Use Emotional Arguments Wisely
Crowns vary wildly in their tendency to accept emotional arguments. Generally, however, principled approaches to the law of bail are more successful than nakedly emotional ones. The fact that your client will miss Christmas with her family if she’s denied bail will be less persuasive than the fact that her detention is not justified on the secondary ground.
I was once taught that persuasion is about showing someone where you want to go, giving them a good reason to want to go there with you, and showing them how to get there.
When you want to make an appeal to emotion, remember the function that it plays in persuasion. It’s a reason you give the Crown to make them want to agree with you. You’ll still need to show them why they should agree and how to structure the agreement.
So, don’t argue that the Crown should let your client go because she misses her kids. Remind the Crown that your client has a 5-year-old and a 3-year-old, they’re named Jen and Amy, and they miss their mom and might have to go into care if your client is not released. Then argue your client should be released because she doesn’t meet the primary, secondary, or tertiary grounds for detention.
Hopefully, this post has been halfway helpful. I don’t pretend that it’s the definitive approach to negotiating bail.
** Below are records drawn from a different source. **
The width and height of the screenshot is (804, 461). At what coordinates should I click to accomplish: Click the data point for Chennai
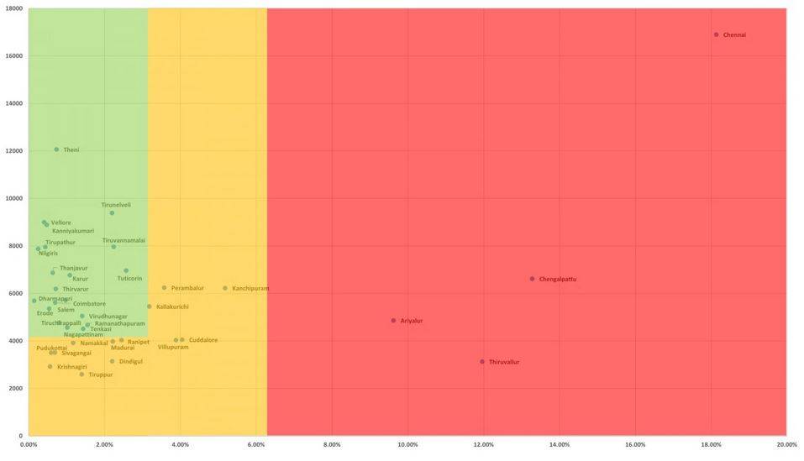[716, 34]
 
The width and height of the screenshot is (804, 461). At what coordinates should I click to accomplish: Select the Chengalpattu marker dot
[532, 279]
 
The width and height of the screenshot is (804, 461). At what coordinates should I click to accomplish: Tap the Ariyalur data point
[393, 320]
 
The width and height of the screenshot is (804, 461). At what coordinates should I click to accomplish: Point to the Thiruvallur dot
[482, 362]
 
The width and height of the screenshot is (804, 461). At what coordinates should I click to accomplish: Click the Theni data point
[56, 149]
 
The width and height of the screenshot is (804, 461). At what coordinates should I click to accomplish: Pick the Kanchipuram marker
[225, 288]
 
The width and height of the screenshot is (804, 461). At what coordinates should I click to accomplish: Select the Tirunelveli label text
[116, 205]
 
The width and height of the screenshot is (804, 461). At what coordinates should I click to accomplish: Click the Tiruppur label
[100, 375]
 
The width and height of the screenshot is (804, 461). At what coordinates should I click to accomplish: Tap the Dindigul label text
[130, 362]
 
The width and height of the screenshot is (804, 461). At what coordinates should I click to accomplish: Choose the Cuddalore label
[203, 340]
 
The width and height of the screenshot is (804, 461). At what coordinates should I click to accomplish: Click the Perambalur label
[187, 288]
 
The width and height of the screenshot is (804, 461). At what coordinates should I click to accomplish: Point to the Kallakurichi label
[172, 306]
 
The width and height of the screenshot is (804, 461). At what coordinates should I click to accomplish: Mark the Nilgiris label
[48, 254]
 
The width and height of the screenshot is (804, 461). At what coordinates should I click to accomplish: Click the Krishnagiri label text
[71, 367]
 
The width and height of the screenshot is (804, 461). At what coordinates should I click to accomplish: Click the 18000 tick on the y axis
[13, 9]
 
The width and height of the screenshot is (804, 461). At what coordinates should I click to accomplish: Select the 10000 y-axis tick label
[13, 199]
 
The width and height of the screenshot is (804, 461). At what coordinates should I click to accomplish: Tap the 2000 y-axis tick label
[15, 389]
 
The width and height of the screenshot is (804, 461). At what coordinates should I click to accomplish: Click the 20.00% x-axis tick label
[786, 444]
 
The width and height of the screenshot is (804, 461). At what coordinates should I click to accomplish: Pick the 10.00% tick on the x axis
[407, 444]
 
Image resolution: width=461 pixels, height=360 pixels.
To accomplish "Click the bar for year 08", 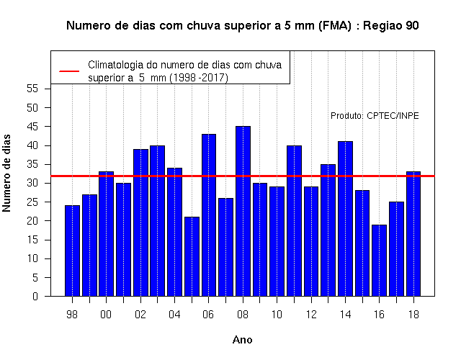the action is coord(243,211).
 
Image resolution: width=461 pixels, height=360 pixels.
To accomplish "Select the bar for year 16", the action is coord(380,261).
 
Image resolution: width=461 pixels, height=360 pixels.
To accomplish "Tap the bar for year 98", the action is coord(72,251).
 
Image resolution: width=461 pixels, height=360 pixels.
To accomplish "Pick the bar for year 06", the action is coord(209,215).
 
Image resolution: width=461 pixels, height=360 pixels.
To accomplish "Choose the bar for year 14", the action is coord(345,219).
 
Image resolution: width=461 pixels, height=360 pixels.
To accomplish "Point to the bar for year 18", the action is coord(413,233).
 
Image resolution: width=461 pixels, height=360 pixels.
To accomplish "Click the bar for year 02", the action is coord(140,222).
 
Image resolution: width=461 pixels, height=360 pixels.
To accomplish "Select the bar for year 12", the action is coord(311,241).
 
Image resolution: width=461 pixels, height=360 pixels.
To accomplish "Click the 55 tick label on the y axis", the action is coord(32,89).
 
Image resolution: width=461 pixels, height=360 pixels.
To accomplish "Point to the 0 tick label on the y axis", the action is coord(35,296).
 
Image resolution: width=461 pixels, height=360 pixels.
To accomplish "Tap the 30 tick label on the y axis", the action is coord(32,183).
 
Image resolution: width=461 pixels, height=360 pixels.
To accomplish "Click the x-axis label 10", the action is coord(277,315).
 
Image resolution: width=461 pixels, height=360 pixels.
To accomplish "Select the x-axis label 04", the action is coord(174,315).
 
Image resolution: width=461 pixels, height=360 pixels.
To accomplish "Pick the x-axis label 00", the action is coord(106,315).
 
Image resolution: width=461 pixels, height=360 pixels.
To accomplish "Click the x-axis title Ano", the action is coord(243,340).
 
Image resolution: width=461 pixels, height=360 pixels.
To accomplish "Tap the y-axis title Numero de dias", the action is coord(6,173).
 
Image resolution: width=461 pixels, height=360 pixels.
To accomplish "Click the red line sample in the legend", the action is coord(69,71).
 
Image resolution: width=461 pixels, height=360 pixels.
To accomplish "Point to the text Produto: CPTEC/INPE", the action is coord(375,116).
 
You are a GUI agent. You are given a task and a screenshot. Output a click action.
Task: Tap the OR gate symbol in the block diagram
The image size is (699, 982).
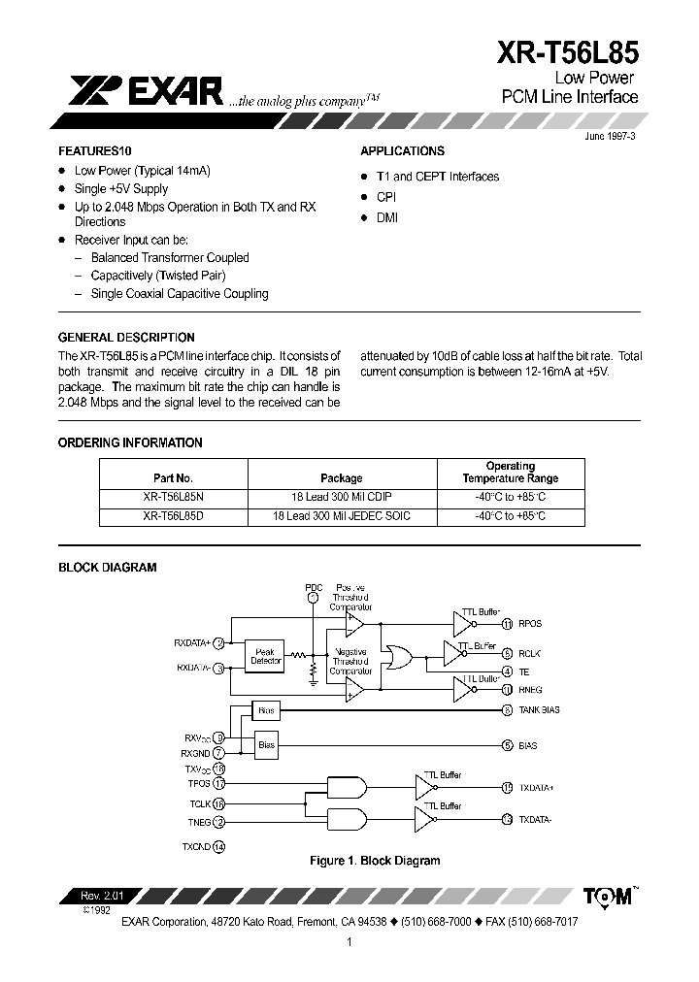[x=398, y=657]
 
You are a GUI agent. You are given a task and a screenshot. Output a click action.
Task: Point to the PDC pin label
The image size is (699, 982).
[x=313, y=588]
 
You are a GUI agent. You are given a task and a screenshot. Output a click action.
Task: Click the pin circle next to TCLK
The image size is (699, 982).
[x=218, y=803]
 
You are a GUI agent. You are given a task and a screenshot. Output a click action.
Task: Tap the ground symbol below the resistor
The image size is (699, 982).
[x=313, y=681]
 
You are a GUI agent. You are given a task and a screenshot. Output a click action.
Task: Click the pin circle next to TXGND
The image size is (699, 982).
[x=218, y=846]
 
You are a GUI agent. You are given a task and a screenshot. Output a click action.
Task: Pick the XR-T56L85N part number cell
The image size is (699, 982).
[x=174, y=496]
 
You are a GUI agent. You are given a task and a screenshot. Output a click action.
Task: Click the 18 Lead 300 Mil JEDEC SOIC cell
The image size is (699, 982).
[x=341, y=516]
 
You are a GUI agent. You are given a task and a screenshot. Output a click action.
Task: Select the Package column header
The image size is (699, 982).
[x=341, y=478]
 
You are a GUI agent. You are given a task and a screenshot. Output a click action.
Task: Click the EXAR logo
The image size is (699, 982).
[x=146, y=91]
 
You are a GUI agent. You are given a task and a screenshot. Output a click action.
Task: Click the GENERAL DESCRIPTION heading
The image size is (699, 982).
[x=127, y=338]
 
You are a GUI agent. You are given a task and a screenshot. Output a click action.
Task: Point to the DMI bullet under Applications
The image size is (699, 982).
[x=387, y=218]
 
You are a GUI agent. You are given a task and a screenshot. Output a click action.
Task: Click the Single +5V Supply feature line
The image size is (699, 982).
[x=121, y=189]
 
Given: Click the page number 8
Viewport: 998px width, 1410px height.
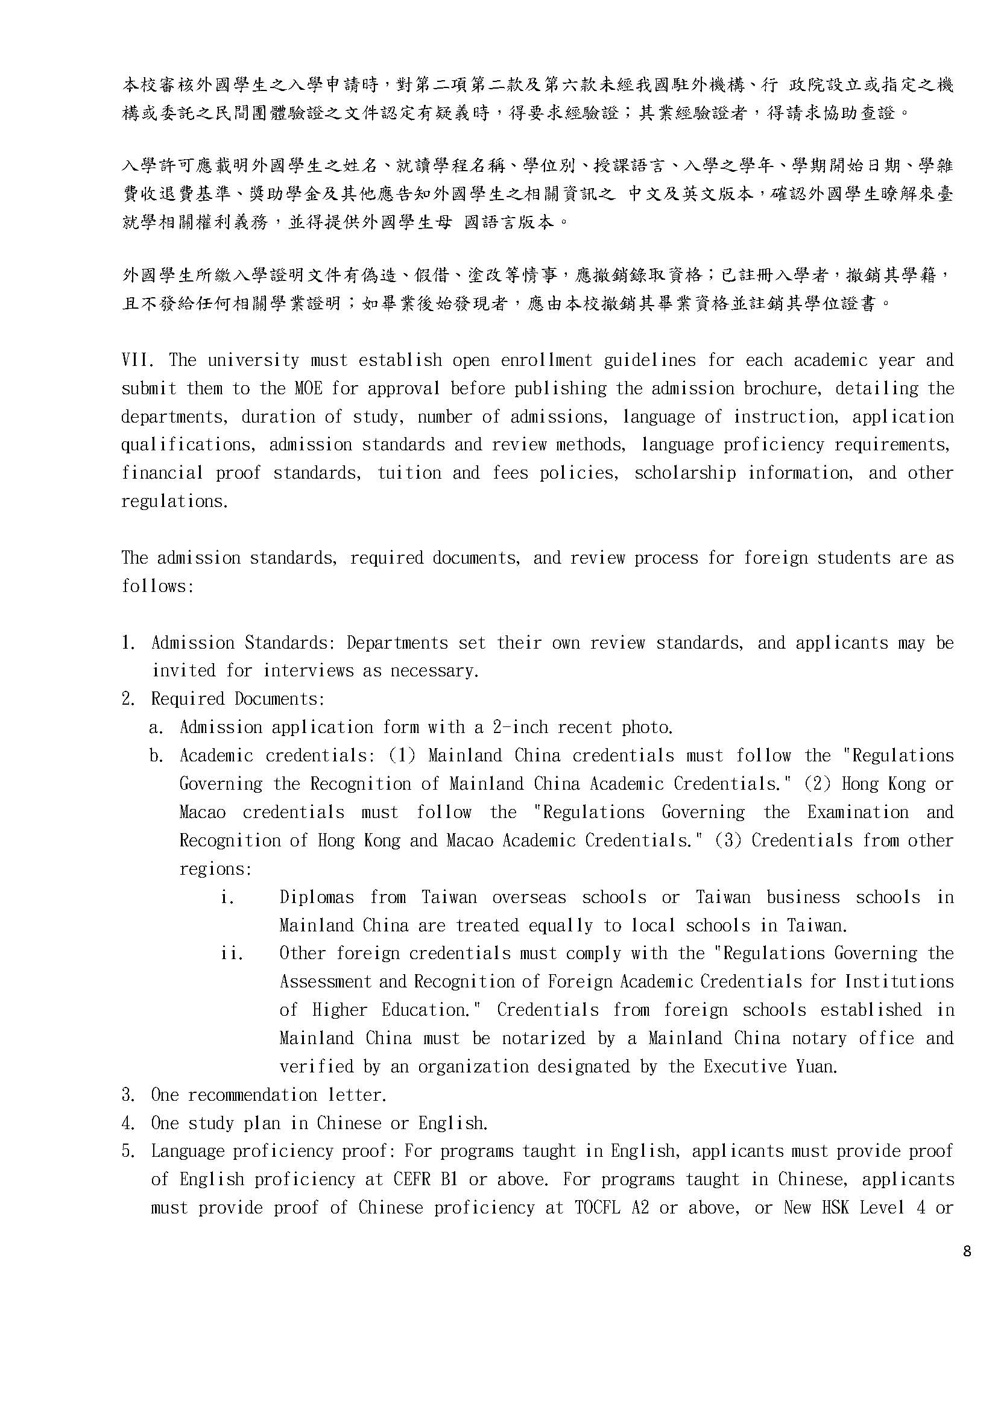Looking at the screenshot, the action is (967, 1251).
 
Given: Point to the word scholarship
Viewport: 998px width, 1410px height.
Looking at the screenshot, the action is (685, 473).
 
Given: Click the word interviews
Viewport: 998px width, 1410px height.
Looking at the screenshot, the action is (308, 670).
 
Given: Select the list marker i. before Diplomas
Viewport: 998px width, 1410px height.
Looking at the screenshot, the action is (227, 897).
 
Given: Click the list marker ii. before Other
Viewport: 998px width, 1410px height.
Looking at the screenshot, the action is (232, 953).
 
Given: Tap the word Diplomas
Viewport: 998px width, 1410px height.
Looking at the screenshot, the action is (317, 897).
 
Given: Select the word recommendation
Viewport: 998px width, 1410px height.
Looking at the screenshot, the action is (252, 1094).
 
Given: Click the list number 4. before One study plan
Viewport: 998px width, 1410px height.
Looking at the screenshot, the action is (128, 1122).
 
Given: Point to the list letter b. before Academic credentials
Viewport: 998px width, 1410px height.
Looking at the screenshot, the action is (156, 755).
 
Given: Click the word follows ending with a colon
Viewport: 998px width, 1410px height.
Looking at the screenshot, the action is (157, 586).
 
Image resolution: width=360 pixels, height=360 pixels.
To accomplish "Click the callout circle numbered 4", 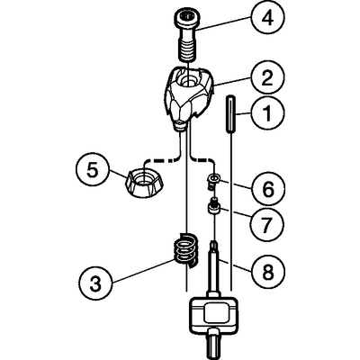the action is [267, 18].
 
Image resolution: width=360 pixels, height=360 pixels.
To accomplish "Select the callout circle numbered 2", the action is [267, 77].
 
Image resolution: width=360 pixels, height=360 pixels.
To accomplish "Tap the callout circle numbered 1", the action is [267, 114].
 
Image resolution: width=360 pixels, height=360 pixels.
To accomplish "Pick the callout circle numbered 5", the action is [93, 171].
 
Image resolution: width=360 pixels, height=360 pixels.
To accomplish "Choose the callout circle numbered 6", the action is [267, 189].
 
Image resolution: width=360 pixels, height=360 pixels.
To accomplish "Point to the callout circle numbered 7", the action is [267, 223].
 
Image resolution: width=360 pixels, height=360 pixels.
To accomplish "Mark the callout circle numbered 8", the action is [267, 272].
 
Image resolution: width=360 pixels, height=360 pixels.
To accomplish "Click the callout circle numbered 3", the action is [95, 284].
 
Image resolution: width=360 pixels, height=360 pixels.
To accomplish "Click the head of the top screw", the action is [185, 19].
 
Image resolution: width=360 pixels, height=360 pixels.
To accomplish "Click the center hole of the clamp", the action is [188, 80].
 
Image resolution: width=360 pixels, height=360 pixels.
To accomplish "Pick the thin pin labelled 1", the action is [230, 114].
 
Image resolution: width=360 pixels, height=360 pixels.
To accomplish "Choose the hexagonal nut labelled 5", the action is [143, 183].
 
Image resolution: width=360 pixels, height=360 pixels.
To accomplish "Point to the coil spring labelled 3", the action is [185, 248].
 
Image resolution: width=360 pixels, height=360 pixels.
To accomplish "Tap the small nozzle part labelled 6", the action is [212, 182].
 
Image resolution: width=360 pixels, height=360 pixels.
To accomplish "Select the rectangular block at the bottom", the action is [212, 313].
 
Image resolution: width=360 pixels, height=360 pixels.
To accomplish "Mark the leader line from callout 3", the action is [142, 271].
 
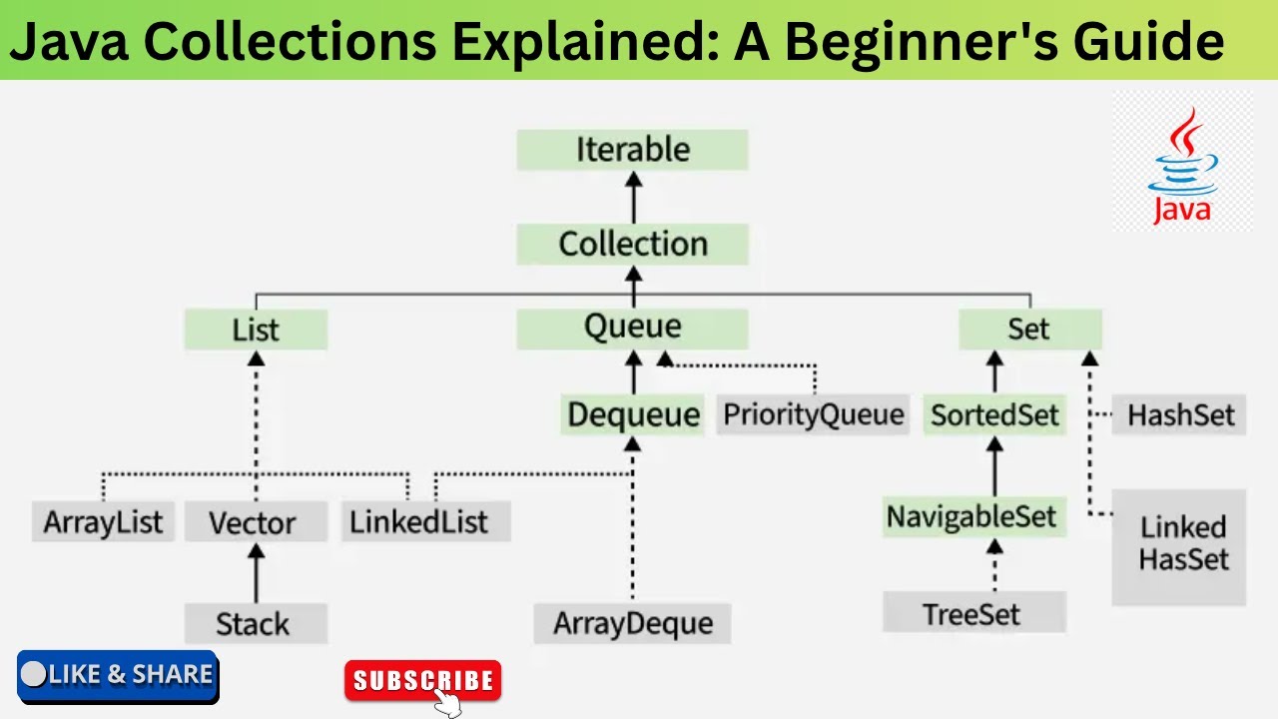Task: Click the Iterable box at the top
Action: (x=632, y=150)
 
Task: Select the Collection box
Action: (x=632, y=244)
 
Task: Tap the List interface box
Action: (x=256, y=330)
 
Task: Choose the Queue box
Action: (x=632, y=328)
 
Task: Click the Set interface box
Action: (x=1029, y=329)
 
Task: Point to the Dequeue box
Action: (x=633, y=414)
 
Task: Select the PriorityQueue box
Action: (x=813, y=414)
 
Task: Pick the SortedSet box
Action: (x=994, y=414)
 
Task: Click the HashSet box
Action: (x=1180, y=414)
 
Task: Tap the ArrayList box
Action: (x=103, y=522)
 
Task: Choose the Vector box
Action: (x=254, y=522)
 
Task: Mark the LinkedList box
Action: (x=419, y=521)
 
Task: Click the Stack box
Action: (x=254, y=624)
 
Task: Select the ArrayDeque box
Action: (x=633, y=623)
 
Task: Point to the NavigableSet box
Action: (x=970, y=517)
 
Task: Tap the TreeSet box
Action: (x=971, y=613)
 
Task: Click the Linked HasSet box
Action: (x=1181, y=545)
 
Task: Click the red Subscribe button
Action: (x=422, y=681)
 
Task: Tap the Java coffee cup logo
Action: (x=1183, y=165)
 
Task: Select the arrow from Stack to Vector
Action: (x=256, y=573)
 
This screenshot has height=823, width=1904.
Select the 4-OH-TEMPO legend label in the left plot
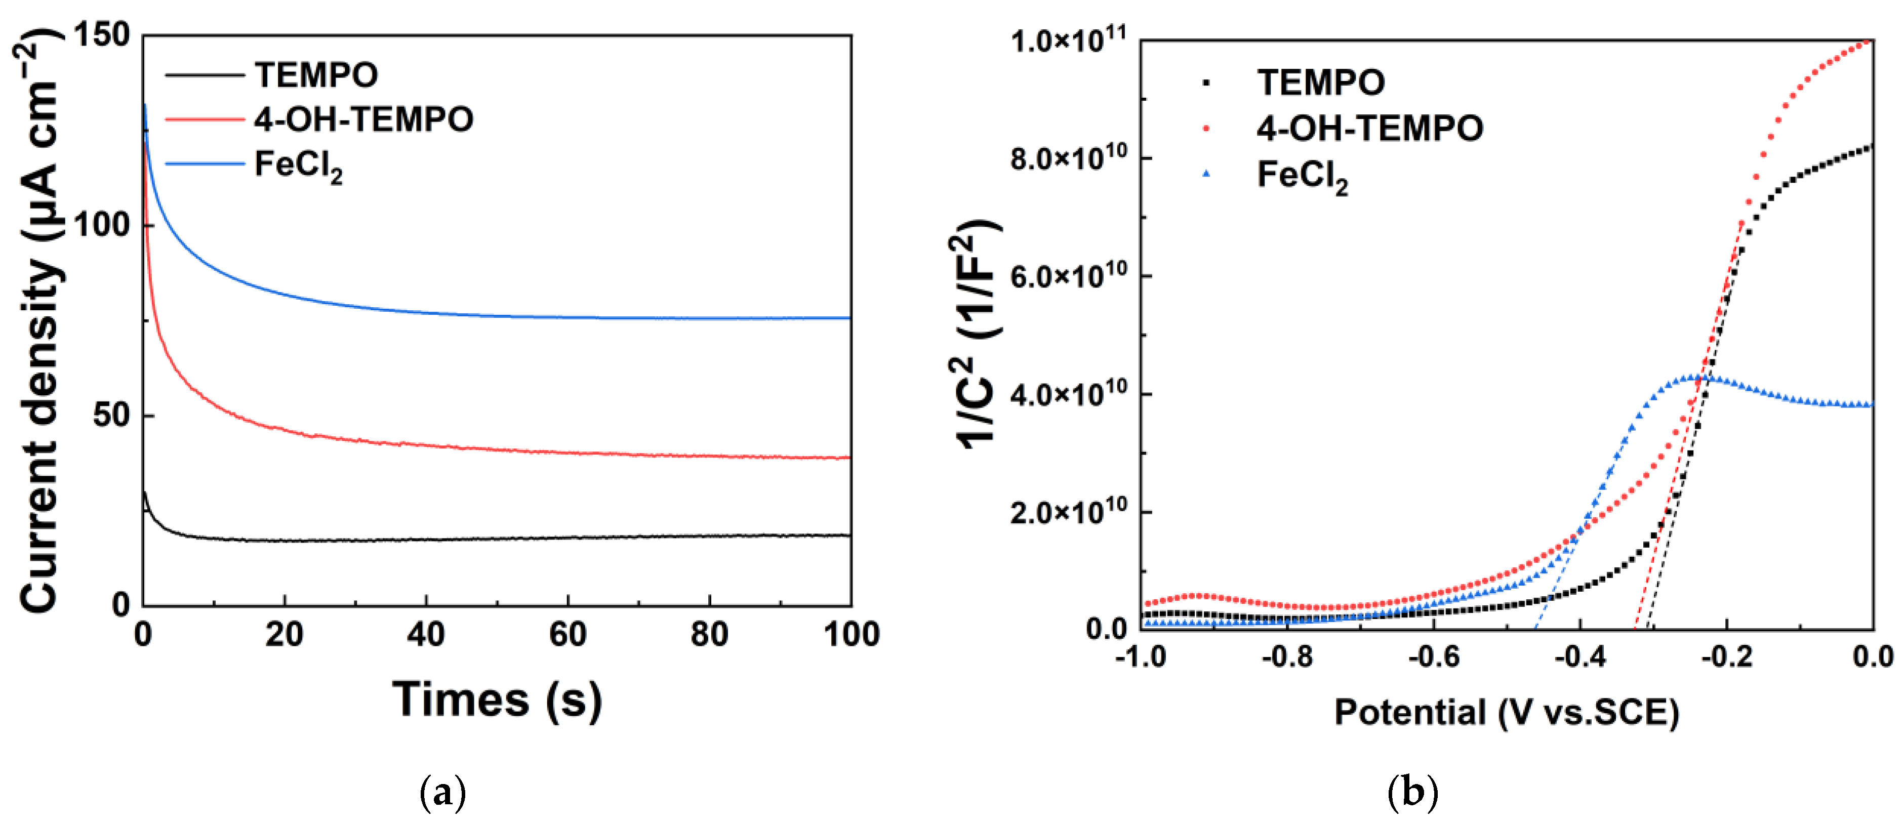pos(363,119)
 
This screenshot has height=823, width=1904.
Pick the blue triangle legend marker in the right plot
pos(1206,174)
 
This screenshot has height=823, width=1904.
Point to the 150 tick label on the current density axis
pos(102,35)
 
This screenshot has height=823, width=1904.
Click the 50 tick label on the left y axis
pos(111,415)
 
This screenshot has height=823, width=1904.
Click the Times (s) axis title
pos(497,699)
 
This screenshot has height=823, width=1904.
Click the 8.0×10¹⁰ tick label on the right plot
pos(1069,158)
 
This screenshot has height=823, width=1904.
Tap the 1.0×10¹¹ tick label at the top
pos(1069,40)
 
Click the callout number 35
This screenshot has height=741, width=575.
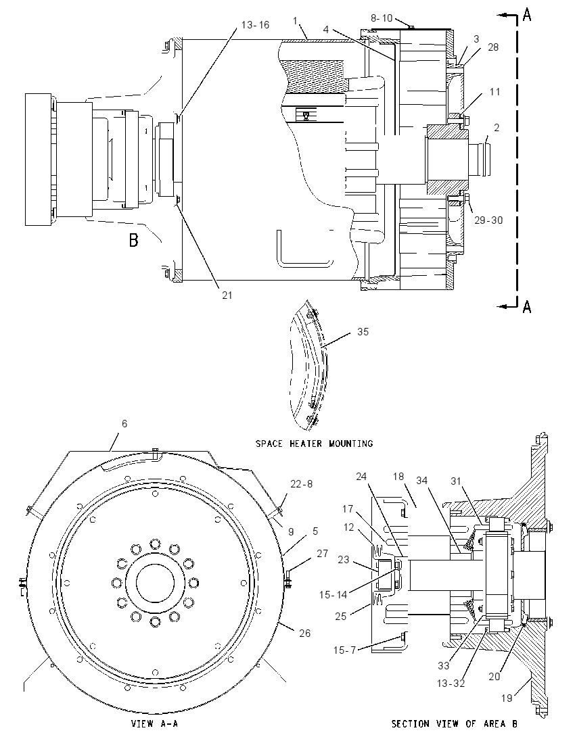click(x=363, y=332)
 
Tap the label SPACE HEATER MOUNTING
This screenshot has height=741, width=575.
click(x=315, y=444)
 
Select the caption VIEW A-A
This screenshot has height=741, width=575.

It is, however, based on about five years of experience as a Crown dealing with both good and bad defence lawyers using a variety of approaches to get their clients out.
Some of these lawyers were ineffective. Some were effective. A few were so good that they could have talked me into buying the accused a fancy dinner on top of agreeing to the consent release. It’s this last group that made the most use of the techniques I’ve outlined above.